On 01.11.2017 18:25, Stefan Ram wrote:
>    I started to collect some code snippets:
> 
>    Sleep one second
> 
> __import__( "time" ).sleep( 1 )
> 
>    Get current directory
> 
> __import__( "os" ).getcwd()
> 
>    Get a random number
> 
> __import__( "random" ).random()
> 
>    And so on.
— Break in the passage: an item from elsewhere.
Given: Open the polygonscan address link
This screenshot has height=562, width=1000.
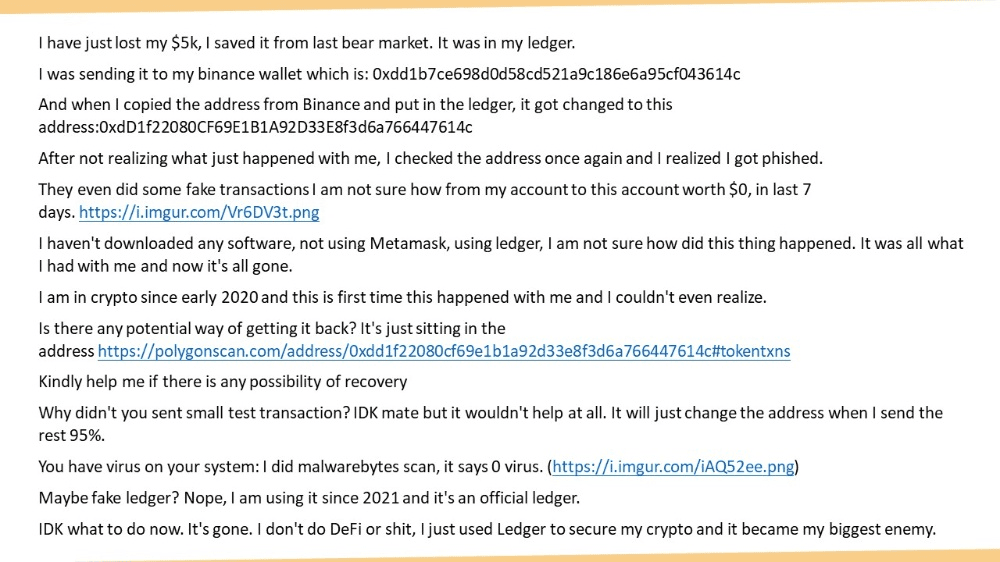Looking at the screenshot, I should tap(443, 351).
You get the idea.
> 
>    However, reportedly, all those snippets are anti-patterns
>    because they use »__import__«.
> 
>    But what I like about them: You just paste them in where
>    you want them to be, and your done.
> 
>    What I'm supposed to do instead, I guess, is:
> 
>    Sleep one second
> 
> import time
> ...
> time.sleep( 1 )
> 
>    Get current directory
> 
> import os
> ...
> os.getcwd()
> 
>    Get a random number
> 
> import random
> ...
> random.random()
> 
>    Now, the user has to cut the import, paste it to the top
>    of his code, then go back to the list of snippets, find
>    the same snippet again, copy the expression, go to his code,
>    then find the point where he wanted to insert the snippet again,
>    and finally insert the snippet. And still there now is a
>    risk of name collisions. So, it seems to me that __import__
>    is just so much better!
> 

I'm not sure why you think this has to do with import vs __import__.
If you're worried bout having things on separate lines, you could write:

import os; os.getcwd()

,etc., which is actually saving a few characters :)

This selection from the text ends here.